What you have to do: Working down the material below, reproduce exactly every line from the one containing "Task: Tap heart beside 人间好玩吧 comment" to the last line, and only those.

Records supplied:
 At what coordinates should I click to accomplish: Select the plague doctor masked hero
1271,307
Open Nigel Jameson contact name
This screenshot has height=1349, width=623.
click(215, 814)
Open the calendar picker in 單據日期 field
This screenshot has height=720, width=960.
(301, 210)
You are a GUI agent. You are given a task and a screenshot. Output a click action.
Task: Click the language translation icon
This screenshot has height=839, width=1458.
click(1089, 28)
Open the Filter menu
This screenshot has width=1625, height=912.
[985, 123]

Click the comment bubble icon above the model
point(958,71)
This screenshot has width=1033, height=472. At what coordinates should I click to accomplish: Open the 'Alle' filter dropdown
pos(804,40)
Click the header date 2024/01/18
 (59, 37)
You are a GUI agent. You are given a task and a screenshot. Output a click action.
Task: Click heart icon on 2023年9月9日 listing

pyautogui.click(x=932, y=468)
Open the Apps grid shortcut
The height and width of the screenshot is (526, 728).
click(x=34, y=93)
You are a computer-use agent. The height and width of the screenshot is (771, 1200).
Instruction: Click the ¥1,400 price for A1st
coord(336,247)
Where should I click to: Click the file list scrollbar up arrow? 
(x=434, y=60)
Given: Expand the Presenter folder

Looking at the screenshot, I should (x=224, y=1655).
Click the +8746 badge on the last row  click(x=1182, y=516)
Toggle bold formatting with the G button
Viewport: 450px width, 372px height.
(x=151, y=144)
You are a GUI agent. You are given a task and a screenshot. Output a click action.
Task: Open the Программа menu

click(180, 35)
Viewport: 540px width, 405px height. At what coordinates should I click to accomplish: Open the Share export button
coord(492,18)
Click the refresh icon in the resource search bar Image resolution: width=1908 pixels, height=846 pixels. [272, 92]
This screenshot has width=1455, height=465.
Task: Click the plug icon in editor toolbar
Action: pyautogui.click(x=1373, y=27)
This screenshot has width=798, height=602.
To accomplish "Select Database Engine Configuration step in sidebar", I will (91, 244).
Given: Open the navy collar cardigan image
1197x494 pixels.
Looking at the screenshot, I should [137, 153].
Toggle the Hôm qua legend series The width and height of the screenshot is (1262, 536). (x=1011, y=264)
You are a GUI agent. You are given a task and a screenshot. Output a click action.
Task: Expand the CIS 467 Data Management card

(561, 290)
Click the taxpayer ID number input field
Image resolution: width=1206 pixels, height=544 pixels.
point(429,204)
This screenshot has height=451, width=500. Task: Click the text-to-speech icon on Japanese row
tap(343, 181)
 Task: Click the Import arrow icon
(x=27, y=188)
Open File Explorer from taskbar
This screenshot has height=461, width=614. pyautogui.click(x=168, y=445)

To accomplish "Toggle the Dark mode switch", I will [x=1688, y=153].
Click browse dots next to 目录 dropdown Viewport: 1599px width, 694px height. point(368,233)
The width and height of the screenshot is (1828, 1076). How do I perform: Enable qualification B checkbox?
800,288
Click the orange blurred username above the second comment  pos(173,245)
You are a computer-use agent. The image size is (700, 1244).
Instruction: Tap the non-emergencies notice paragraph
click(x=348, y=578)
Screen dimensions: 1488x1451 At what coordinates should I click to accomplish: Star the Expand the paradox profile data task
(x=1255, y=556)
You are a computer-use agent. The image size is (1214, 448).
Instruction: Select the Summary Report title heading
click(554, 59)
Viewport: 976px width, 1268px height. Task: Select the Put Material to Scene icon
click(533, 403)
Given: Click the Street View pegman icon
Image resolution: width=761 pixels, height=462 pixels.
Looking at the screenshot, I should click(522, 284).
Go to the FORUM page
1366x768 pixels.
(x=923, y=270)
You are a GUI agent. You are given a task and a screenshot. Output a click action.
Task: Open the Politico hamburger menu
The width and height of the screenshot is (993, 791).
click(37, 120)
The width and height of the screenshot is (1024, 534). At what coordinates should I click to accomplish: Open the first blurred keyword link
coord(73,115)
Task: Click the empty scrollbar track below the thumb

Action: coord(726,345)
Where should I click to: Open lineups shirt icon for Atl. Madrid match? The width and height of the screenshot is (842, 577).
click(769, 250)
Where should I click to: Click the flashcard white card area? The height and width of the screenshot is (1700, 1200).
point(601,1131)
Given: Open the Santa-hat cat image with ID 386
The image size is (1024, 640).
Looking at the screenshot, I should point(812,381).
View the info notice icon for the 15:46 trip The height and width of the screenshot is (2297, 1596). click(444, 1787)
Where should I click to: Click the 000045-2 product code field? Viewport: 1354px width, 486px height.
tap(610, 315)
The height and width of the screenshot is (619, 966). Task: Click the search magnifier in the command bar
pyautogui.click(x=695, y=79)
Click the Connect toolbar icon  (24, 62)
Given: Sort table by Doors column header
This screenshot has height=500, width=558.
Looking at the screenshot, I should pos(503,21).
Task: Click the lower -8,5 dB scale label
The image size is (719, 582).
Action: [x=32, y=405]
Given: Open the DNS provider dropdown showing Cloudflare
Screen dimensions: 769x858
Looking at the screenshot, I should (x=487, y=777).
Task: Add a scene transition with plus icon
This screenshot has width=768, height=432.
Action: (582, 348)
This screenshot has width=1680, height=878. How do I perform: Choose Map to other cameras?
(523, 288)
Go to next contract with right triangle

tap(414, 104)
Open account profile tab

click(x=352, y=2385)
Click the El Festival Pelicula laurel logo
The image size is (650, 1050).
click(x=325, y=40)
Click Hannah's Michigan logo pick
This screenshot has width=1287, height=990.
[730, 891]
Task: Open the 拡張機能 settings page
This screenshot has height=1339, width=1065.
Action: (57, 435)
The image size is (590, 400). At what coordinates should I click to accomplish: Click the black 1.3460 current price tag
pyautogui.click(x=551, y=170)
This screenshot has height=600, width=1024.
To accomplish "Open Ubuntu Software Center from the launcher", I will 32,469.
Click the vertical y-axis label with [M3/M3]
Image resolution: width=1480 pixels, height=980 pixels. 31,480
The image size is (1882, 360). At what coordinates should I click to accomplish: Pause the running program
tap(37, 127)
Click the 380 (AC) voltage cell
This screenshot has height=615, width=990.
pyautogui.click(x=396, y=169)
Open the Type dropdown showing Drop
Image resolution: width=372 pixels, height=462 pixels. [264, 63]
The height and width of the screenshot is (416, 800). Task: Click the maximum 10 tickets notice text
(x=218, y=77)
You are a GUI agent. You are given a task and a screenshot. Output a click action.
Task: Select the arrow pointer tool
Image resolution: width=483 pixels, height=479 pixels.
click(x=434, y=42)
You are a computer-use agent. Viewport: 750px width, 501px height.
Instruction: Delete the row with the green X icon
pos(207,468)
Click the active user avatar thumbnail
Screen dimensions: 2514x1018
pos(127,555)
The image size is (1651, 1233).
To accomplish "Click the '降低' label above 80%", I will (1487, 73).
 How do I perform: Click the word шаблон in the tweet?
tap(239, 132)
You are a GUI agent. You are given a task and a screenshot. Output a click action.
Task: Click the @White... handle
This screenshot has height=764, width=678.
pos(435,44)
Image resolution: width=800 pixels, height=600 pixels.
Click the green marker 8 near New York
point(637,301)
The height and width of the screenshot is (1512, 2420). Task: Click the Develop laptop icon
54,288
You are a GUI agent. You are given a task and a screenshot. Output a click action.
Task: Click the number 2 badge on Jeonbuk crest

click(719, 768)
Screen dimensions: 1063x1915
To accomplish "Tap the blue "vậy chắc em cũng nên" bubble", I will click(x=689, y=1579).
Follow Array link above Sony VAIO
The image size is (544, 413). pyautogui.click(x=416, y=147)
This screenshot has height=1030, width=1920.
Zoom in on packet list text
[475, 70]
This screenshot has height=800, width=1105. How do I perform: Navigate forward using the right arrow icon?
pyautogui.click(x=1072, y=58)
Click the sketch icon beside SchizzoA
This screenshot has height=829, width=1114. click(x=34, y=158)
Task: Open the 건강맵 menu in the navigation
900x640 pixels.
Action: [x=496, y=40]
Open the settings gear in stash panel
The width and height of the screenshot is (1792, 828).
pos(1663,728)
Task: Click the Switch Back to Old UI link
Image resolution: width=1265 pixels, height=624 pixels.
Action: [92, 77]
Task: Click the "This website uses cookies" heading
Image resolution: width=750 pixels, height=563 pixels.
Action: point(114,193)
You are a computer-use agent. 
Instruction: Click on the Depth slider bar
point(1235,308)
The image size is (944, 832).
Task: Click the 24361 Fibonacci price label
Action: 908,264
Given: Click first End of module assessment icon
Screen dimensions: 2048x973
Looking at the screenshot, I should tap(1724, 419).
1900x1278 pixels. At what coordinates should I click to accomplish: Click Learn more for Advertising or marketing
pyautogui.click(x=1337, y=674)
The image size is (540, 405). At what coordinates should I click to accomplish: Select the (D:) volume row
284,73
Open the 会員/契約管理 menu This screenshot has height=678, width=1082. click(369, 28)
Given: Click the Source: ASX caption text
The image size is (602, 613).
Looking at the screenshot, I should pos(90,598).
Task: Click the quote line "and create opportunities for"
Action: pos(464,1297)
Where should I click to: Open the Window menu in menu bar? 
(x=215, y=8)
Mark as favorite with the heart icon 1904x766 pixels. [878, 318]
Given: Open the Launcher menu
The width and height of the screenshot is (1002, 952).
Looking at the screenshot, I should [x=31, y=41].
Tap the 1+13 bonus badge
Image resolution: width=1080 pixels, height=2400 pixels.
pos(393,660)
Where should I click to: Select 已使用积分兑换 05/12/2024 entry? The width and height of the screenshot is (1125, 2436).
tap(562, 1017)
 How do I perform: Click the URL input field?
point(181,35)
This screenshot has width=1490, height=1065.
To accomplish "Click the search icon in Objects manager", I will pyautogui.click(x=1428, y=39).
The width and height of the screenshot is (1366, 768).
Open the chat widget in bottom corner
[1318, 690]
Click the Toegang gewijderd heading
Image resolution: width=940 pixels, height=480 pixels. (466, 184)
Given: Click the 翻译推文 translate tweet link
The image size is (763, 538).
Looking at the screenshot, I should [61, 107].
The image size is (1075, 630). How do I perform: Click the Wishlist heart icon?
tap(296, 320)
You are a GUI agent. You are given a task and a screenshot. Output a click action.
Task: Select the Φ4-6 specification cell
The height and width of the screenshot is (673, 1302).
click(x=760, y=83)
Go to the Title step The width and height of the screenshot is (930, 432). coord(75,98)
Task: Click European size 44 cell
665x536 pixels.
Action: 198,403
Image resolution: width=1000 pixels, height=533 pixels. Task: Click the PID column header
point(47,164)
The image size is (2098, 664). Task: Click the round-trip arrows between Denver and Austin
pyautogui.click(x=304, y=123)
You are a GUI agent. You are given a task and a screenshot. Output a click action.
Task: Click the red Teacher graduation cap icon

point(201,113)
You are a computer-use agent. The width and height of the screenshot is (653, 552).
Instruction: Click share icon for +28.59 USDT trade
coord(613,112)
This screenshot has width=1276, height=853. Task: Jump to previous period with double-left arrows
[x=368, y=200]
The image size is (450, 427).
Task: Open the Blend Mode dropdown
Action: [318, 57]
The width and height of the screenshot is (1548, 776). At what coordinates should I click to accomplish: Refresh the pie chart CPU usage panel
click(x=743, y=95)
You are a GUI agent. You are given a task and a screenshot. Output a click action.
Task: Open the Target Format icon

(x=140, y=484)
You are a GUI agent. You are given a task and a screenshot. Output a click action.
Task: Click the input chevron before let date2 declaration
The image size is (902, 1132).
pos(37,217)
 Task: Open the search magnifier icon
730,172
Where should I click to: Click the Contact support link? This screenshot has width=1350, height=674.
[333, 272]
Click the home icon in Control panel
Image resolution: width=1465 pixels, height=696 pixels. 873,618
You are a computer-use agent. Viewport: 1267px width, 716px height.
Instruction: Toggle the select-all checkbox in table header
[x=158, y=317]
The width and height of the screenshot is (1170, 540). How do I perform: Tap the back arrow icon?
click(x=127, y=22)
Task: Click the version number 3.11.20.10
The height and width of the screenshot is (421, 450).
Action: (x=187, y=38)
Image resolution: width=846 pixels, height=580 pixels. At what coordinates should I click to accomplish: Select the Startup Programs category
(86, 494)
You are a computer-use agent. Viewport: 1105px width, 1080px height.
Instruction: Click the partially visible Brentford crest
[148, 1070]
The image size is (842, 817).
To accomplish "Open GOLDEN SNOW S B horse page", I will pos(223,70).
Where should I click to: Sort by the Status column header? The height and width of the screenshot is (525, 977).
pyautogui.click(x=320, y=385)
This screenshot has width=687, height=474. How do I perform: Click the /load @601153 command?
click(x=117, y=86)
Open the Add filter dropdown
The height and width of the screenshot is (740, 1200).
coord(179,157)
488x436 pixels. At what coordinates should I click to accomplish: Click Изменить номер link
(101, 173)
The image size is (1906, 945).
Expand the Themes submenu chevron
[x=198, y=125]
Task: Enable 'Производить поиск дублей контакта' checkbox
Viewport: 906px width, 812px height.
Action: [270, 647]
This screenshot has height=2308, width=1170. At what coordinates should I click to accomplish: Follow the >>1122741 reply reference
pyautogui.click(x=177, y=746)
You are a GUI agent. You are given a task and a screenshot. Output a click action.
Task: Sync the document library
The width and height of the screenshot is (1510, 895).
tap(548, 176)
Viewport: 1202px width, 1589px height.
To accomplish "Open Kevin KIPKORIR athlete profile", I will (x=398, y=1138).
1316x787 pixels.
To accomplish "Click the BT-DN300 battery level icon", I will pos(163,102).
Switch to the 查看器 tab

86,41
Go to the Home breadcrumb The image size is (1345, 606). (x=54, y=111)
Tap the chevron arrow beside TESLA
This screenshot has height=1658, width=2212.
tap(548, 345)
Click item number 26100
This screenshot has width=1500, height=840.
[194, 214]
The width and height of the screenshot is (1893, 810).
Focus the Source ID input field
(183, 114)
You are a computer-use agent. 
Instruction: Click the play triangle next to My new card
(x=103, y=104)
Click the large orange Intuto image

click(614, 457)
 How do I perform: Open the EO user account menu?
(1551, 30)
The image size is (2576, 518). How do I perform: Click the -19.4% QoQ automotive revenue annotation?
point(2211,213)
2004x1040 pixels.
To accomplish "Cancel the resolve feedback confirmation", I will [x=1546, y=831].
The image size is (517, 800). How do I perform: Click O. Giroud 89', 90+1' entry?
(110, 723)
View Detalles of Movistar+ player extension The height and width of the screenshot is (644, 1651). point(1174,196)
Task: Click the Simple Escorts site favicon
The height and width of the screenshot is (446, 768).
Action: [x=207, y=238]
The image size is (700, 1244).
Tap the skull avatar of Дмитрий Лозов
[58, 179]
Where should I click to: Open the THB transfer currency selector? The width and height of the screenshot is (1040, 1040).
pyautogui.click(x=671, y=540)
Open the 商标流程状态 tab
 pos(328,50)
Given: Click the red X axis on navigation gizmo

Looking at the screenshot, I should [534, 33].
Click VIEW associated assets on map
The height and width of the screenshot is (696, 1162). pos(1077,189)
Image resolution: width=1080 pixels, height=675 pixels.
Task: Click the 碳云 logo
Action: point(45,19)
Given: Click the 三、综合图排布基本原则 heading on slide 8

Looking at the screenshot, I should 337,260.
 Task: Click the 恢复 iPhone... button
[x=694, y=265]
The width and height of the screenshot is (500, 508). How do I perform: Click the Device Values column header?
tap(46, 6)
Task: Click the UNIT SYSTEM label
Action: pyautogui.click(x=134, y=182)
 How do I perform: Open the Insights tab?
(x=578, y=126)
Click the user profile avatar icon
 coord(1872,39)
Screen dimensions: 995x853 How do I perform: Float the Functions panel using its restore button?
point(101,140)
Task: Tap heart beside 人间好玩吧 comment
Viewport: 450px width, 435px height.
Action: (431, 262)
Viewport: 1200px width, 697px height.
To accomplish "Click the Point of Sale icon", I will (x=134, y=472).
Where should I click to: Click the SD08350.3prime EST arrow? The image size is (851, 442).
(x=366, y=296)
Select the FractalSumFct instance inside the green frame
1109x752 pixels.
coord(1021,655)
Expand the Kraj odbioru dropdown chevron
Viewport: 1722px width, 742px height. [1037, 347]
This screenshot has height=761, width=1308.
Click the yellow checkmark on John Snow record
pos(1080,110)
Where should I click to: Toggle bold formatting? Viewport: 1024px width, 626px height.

Exercise result:
Task: Tap heart beside 人间好玩吧 comment
Viewport: 450px width, 435px height.
Action: (431, 262)
Viewport: 1200px width, 697px height.
To accomplish "Click the Point of Sale icon", I will (x=134, y=472).
Where should I click to: Click the SD08350.3prime EST arrow? The image size is (851, 442).
(x=366, y=296)
Select the FractalSumFct instance inside the green frame
1109x752 pixels.
coord(1021,655)
Expand the Kraj odbioru dropdown chevron
Viewport: 1722px width, 742px height. [1037, 347]
This screenshot has height=761, width=1308.
Click the yellow checkmark on John Snow record
pos(1080,110)
Where should I click to: Toggle bold formatting? Viewport: 1024px width, 626px height.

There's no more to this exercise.